=== Problem description ===
Continue the comment thread on German rail and cycling below, starting directly after its last sentence.

=== Passage to read ===
At 7:31 AM, Anonymous Anonymous said...

if you can you should go to Wuppertal and see the Schwebbebahn system- it is astounding. It blows Seattle out of the water completely. The Ruhr is quite a place once you get to see it. I have traveled it extensively. Dussledorf is a good city- I cycled there quite a bit and ALL of the cycle tracks are sidewalk protected. NO BIKE RACERS at all.

 
At 7:33 AM, Anonymous Anonymous said...

also- the Germans used the aftermath of WW2's destruction as a sort of opportunity to experiment- and new subway systems were put into cities like Dortmund that didnt have them before. Germany is the most car- centric country in the world after the USA but they figured out how to do things the right way and to also build up their other systems alongside the cars. The long distance trains are amazing there. The train between Frankfurt and Koln is outstanding.

 
At 8:49 AM, Anonymous charlie said...

aborb now, write later. It may take six months for the lessons learned to sink in.

Again, going back to the money, who pays for the stations?


Lighting treatment is a 100x better than what we get here. And not difficult to do.

 
At 1:11 PM, Anonymous Anonymous said...

also neat are the little adaptations in the bahnhofen- such as the tiny escalators you can put your luggae onto next to a staircase that lifts your suitcase up a flight of stairs as you walk beside it- or the little ramps on out of doors staircases that have ramps for bicycles so you can guide your bike down a steep flight of steps while holding it and stepping alongside of it- these are the little things that make life far easier that we would never think to integrate here because we seldom consider the walker or the bike rider except as a nuisance or as an after thought. The long distance trians often have entire train cars dedicated to JUST BICYCLES where you can leave your bike and come back and get it later when you hit your destination.
And you will see at the train stations the incerdible numbers of bicycles parked and stored there or nearby...

 
At 4:43 PM, Blogger Richard Layman said...

=== Data segment ===
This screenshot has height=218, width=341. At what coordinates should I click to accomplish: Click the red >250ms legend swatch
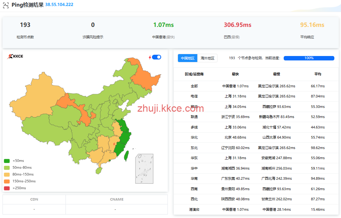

=== Result of this task ===
I really don't have time or money to explore, but I definitely hopw to come back. It's basically Essen and certain other sites (not even cities) associated with the program purpose that brought us here (people from the US, India, Croatia, UK, etc.). And transit's definitely not part of the equation actually.

I did see a regional bus (probably like Megabus) that had a bike rack system on the back of the bus, but I wasn't able to take a photo.

the luggage thing in the "bahnhofen," I haven't seen, but I have said for years that stations in airports and train stations should have wider escalators...

lighting treatment I agree is easy. It's something that I alluded to in my piece about transit, stations and placemaking, and the reaction against some of the proposed test changes at Bethesda station by preservationists.

The lighting in Weese's design sucks and shouldn't be "preserved" for preservation's sake. Lighting and the tile treatments are abomidable.

I went into a couple other stations tonight, one small and one "big" and they also weren't graffiti-ed. The big station, associated with a shopping center just a couple blocks from where I am staying also had excellent lighting, but less art treatment.

I was videotaping a video projection (of an Essen marketing video and something about transit vision too and a cop told me to stop taking photos. Since he spoke no English and I no German, I just stopped.

WRT paying for the stations, I guess the regional governments make transit a key priority...

Granted the trams are short, and the subway trainset isn't that big either, but the frequency appears to be pretty good.